NASA retired its shuttle program in 2011, and since then NASA has been paying the Russian Federal Space Agency (Roscosmos) to carry American astronauts to the ISS. In an editorial published by Wired on Friday, General Bolden called on Congress to fully fund the agency’s Commercial Crew Program.

 In 2010, President Obama laid out the future of the American space program as a two-pronged effort. One part would involve NASA researching deep spaceflight, culminating in a mission to send US astronauts to Mars in the 2030s. While that was going on, the agency would also contract with private American companies to develop a new generation of shuttles to carry American astronauts to the ISS. 

The plan is called Commercial Crew, and Bolden writes that since its inception Congress has chronically underfunded the program.

“Since 2010, the President has received approximately $1 billion less than he requested for NASA’s Commercial Crew initiative. During this time we’ve sent $1 billion to Russia,” Bolden writes. 

“Space travel is complex,” he writes, “but this choice is simple: Do we invest in ourselves – in our businesses, our ingenuity, our people – or do we choose instead to send our tax-dollars to Russia?” 

Bolden writes that he supported the decision to shutter NASA’s shuttle program, but adds that “it was always supposed to be temporary.”

Despite the funding gaps, NASA has made some progress with the program.

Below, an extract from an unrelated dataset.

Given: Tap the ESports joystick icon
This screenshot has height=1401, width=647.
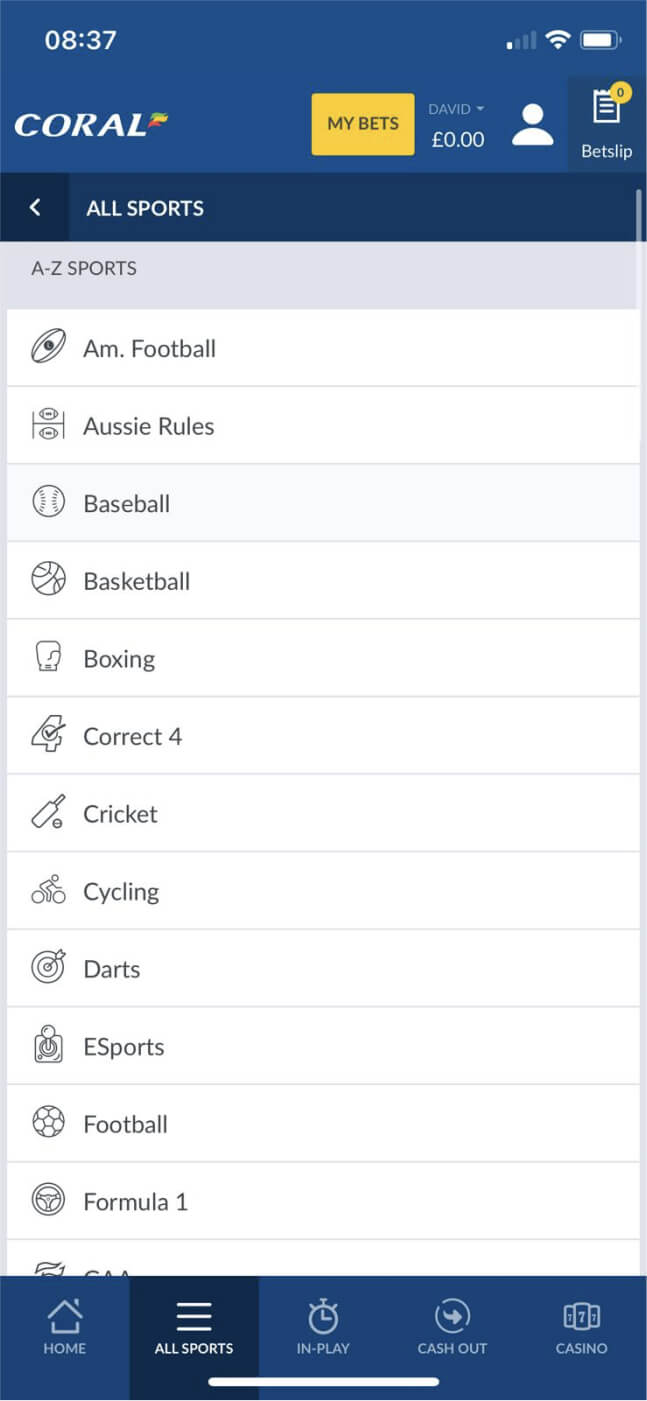Looking at the screenshot, I should point(48,1046).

Last year the agency agreed a $6.8 billion deal with SpaceX and Boeing to develop a new generation of space shuttles that would ferry American astronauts into near space.

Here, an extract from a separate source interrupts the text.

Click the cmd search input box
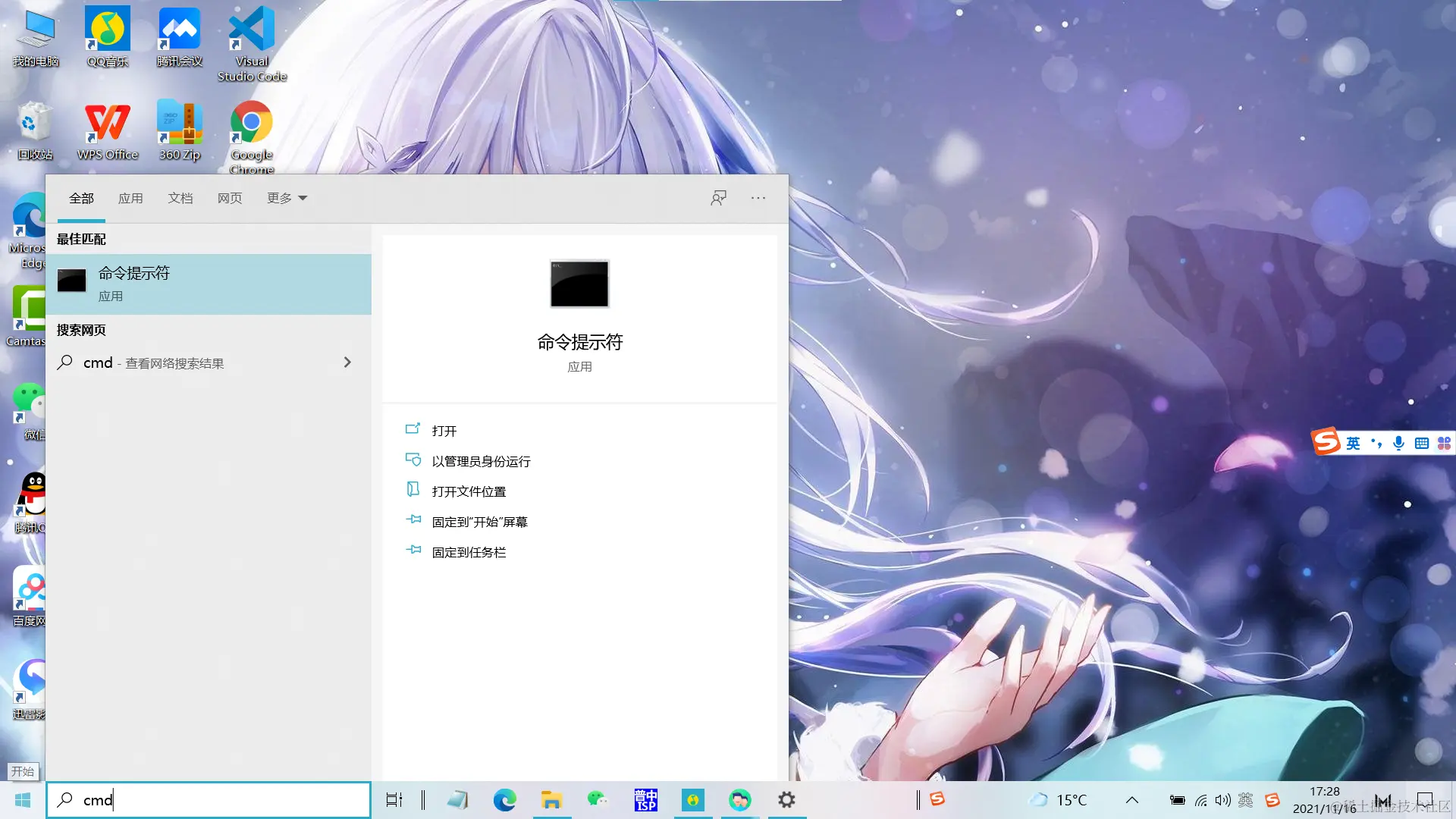The image size is (1456, 819). coord(209,800)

The investment was praised at the time. Jonathan McDowell, an astrophysicist at the Harvard-Smithsonian Center for Astrophysics, told The Christian Science Monitor’s Noelle Swan that NASA’s role “should be at the frontier.”

“Trucking astronauts and their food and supplies and so on is no longer the frontier,” he added. “NASA astronauts shouldn’t be truck drivers. That’s not what they’re for. They’re for being the first people on Mars, or on an asteroid.”

But the funding shortfalls have persisted, and Bolden writes that they have led to delays in the Commercial Crew Program and, more recently, an extension of NASA’s contract with Roscosmos to shuttle American astronauts.

On Aug. 5, Bolden sent a letter to Congress informing them that, due to the reductions in Obama’s funding requests for the Commercial Crew Program, NASA was “forced” to extend its contract with the Russian agency – to the tune of $490 million.

“I am asking that we put past disagreements behind us and focus our collective efforts on support for American industry – the Boeing Corporation and SpaceX – to complete construction and certification of their crew vehicles so that we can begin launching our crews from the Space Coast of Florida in 2017,” he wrote.

Three weeks later, Bolden is making a similar request. In the Wired piece he adds that, had Congress adequately funded the Commercial Crew program from the outset, “we could have been making final preparations this year to once again launch American astronauts to space from American soil aboard American spacecraft.” 

The letter also came five months after Bolden was scolded by Sen. Ted Cruz (R) of Texas for a perceived decrease in agency spending on space operations.

“Almost any American would agree that the core function of NASA is to explore space,” Cruz said.

“That’s what inspires little boys and little girls across this country,” he added. “I am concerned that NASA in the current environment has lost its full focus on that core mission.”

In his Wired op-ed Bolden notes that the private American shuttle program would be cheaper in the long-run than paying Roscosmos to do the same thing. According to Bolden, it costs around $81 million to send an American astronaut to the ISS on the Russian Soyuz spacecraft. He says it will cost $58 million per seat to send American astronauts to the station once Boeing’s and SpaceX’s spacecraft are certified. 

“Every dollar we invest in Moscow is a dollar we’re not investing in American businesses,” he writes. “It’s as if we keep ordering expensive takeout because we haven’t yet set up our own kitchen.”